I have this discussion regularly with people about what actually constitutes art. A lot of the worst or most sensationalised examples are often brought up with the challenge, "How can you accept this as being ART? Don't you find it immoral/tasteless/talentless/ridiculous?"  It is almost like when you actually come out to the world as an artist, you have to solidly defend every piece of work that has ever been labelled as art to everyone's satisfaction or you lose credibility for the label of being an artist.

In all honesty, who am I to judge someone's work as art or not art. That is a job for the critics. I can judge whether I like a piece or whether I do not. I can judge whether something resonates with me emotionally or makes me think critically. I can look at a piece of work and admire technique, thought, beauty. And I do. I do all these things. But it is not for me to make a pronouncement on whether it is art or not.

So what makes me so arrogant that I call what I do "art" or call myself an artist? Well….let me address the second part first as it is the easier of the two. When I fill in the profession  box in a form, I tick the artist box because I am paid to produce art and curate a gallery as well as design and present workshops on creative repurposing, art and crafts. I also have been paid for some of my art pieces that have sold at exhibitions and have been commissioned to do site specific installation art. It is what I do as a job, as well as what I do because, like breathing, I simply MUST. I go to sleep thinking of pieces I am working on or ones yet to be started. I work on it every day. I feel bereft if I don't get to expressively create each day. I art, therefore, I am an artist. (Sorry Descartes!!!!!)

So what makes what I do "Art"?  It is, of course, presumptuous  of me to call it that.  Once, someone said of one of my pieces that took quite a long time, a ridiculous amount of obsessive thought and planning and a lot of late nights and cramped hands to complete, that it "Looked like a doodle someone would do in a meeting".  I can remember being taken aback as I tried really hard not to let the comment hurt me.  It was not delivered with malicious intent and it was my own false sense of pride and ego that stung….because after all…what ARE doodles? What are those things that people draw when they are letting their thoughts wander and their hands show us what is in their mind? Is that not exactly what I am doing? Trying to show the outside world what my inside world is like? And is that not my very definition of what art is to me?

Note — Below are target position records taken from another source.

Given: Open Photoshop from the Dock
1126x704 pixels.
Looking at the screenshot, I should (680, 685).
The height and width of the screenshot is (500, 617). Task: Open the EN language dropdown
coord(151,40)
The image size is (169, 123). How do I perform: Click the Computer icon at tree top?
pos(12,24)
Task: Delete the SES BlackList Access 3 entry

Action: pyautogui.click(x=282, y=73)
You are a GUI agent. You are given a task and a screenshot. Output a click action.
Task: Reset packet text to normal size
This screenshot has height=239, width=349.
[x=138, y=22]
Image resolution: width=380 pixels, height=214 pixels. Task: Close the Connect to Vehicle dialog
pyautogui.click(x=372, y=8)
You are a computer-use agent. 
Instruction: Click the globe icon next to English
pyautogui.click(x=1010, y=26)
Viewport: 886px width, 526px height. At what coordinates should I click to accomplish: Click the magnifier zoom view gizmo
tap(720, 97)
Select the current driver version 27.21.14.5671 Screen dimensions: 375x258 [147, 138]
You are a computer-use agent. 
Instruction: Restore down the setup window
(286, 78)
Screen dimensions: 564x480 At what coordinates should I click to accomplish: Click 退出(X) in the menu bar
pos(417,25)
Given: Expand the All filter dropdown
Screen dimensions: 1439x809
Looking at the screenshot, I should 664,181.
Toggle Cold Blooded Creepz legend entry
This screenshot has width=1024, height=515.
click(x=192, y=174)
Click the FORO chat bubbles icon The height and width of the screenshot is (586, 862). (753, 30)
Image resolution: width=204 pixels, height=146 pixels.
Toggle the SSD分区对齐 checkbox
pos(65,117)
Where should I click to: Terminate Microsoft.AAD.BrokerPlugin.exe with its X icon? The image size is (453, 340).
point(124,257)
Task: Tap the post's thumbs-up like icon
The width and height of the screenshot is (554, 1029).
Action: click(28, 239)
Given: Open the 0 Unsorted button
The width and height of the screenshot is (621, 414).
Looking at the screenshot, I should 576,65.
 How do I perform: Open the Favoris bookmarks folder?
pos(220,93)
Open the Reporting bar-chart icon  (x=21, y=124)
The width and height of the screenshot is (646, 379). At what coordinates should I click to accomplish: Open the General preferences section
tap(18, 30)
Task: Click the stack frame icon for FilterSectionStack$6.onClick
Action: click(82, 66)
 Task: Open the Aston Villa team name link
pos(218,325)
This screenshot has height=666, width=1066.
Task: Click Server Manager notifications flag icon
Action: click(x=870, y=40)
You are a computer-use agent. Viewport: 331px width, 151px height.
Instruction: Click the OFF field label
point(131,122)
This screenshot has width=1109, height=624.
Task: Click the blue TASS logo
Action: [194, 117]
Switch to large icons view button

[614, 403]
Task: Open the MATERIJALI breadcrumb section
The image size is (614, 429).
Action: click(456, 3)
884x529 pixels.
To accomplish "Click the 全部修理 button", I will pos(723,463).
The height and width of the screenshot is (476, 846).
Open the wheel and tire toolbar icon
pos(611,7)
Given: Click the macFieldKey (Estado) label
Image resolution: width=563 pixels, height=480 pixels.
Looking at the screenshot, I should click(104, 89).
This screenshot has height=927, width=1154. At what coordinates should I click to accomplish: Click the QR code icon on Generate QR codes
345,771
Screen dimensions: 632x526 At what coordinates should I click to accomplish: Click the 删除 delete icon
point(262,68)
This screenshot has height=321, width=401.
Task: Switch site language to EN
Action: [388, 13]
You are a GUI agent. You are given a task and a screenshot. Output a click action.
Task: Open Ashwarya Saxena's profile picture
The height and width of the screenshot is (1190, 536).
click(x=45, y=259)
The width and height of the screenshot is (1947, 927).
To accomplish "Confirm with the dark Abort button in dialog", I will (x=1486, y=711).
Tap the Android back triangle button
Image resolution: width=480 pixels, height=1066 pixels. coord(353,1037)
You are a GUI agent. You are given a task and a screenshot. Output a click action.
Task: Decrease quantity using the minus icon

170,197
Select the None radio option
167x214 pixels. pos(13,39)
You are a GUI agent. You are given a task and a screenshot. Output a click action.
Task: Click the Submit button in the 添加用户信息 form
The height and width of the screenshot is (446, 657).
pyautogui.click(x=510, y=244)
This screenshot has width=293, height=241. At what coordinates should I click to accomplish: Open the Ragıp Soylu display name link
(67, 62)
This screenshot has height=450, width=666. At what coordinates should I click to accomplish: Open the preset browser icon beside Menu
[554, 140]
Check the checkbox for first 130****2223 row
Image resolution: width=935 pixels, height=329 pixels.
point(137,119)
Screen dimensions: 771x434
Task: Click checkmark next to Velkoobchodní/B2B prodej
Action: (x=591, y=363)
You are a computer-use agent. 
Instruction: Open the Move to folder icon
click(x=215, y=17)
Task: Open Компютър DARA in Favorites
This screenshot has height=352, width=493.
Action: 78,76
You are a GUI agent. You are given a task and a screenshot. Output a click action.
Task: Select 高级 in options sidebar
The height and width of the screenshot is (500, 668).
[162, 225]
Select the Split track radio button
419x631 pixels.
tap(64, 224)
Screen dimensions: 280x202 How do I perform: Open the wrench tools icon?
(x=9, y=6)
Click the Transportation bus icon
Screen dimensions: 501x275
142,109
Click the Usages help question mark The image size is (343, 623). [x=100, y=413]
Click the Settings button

I may take a concept, puzzle it out, look at it in different ways, sketch different ideas, choose a medium that feels right and experiment with different techniques in my chosen medium all before I start the final product….but in the end, you are still seeing my hands show you what is in my mind. You will see my thoughts and I will tell you a story in a visual way. So yes, it IS like doodling, just in a more finished and refined way. But that connection…that is what is important. That for one brilliant, bright and beautiful moment, someone else has been able to see into my mind...and if I am really clear with our connection...I might get them to look at the world, for just that little moment in a completely different way. 

The process is different for us all. The meaning and techniques and motivations are different for us all. I can only tell you what art is to me and why I choose to do the art I do. You may or may not call it by such a label but I choose to remember the words of Andy Warhol…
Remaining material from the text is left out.